今、当社で専任の人事担当は僕だけなので、新卒・中途採用を主軸に採用から教育研修、組織開発、教育設計など人事全般を担当しています。
ベルフェイスは2015年4月に創業し、4年目になります。2017年9月から業務委託で人事の立ち上げをしたのですが、当時はまだスタッフが10人しかおらず、渋谷のオフィスの一角の小部屋みたいなところで働いていました。
入社して最初の仕事が、隣の部屋に移動するという引っ越しの作業でした(笑)。自分たちで椅子もつくって、すごくベンチャー感を味わったのが印象的でした。
そこから約1年でスタッフは40人に増えました。売り上げも3倍になり、本当に急拡大でびっくりするような1年でしたね。さらに採用を進めているので、来年には60人規模の会社になります。こうした会社の成長を支えるために必要な採用や教育研修、組織開発などの人事業務の全般を任されています。
―ベルフェイスの事業内容を簡単に教えていただけますか?
BtoB領域の営業業務に特化した、いわゆるSkypeのようなソフトを開発しています。
今までの営業活動は「フィールドセールス」、つまり足を使って稼ぐことがメインでした。新しい営業の形として、社内やオフィスから営業できる「インサイドセールス」の仕組みをつくり、コンサルティングをしています。
Skypeなどのアプリは両者がインストールしていないと使えませんが、ベルフェイスはブラウザ上で動く仕組みなので、インターネット環境さえあれば、誰でも使えるのが特長です。
システム的な観点でも違いはありますが、特にベルフェイスはカスタマーサクセスを重視し、導入後にしっかりとサポートするのが他にはない良さだと思っています。
残念ながら、営業現場はこの数十年、イノベーションが起きていません。

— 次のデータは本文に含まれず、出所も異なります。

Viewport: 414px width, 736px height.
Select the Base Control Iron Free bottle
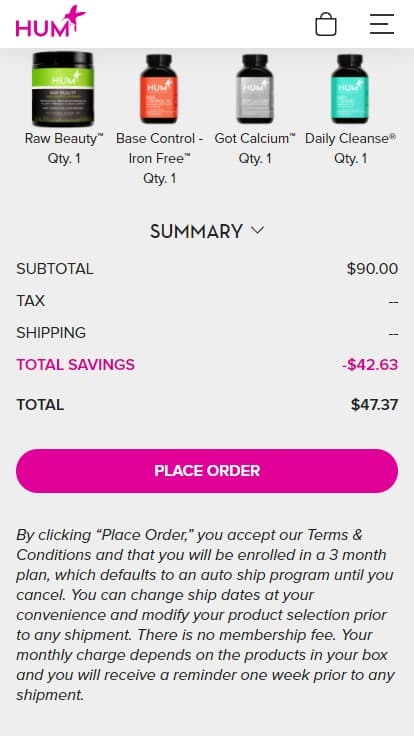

当然、クレーム対応の場合は実際に足を運ぶ必要があります。
フィールドセールスの全てを否定しているわけではく、オフィス内や自宅などでも営業活動ができるという選択肢を加えることが重要だと考えています。これにより、営業業務の時間短縮になりますし、移動コストも削減できます。

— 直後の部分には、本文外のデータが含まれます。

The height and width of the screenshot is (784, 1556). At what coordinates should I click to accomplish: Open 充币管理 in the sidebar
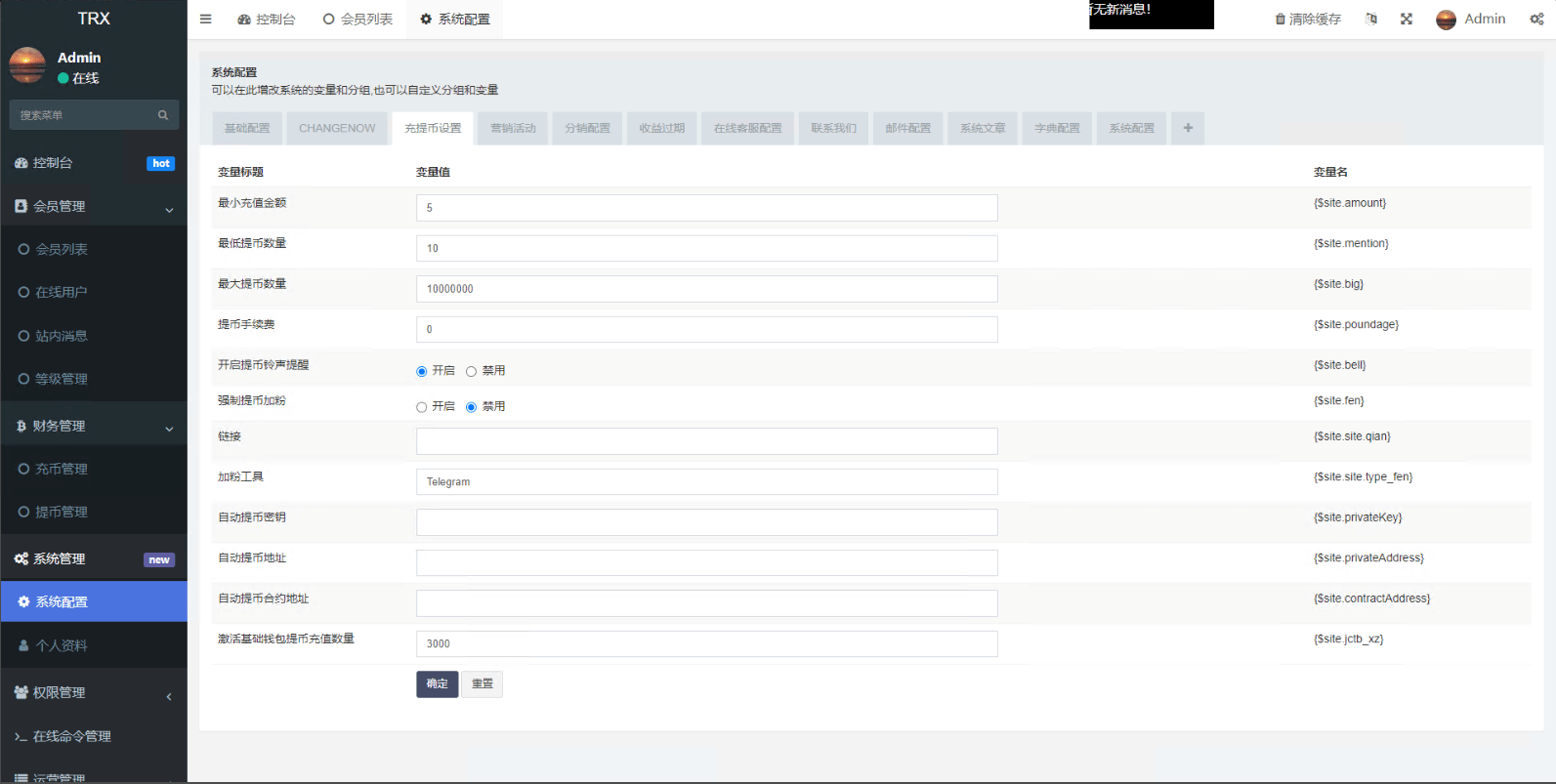click(x=62, y=470)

また、距離の離れている全国各地、あるいは海外の企業へも営業が可能になります。さらに、営業内容を全て録画できますので、トップセールスの営業ノウハウを部署内で共有していくこともできるんです。
「勘と根性の営業を、テクノロジーで進化させる」というのが我々のミッションです。
パイロットから人事に転身
―西島さんのこれまでの経歴を教えてください。
大学を卒業後、パイロットとして全日本空輸株式会社に入社しました。本当に恥ずかしい話ですが、パイロットを選んだ理由は、1割が親孝行で、残りの9割は「モテたいから」でした。
パイロットってすごく華やかに見えると思いますが、実際にはほとんどがルーティンワークです。自分には向いていないと感じ、思い切って外の世界に行こうと決めて選んだのが、リクルートキャリアでした。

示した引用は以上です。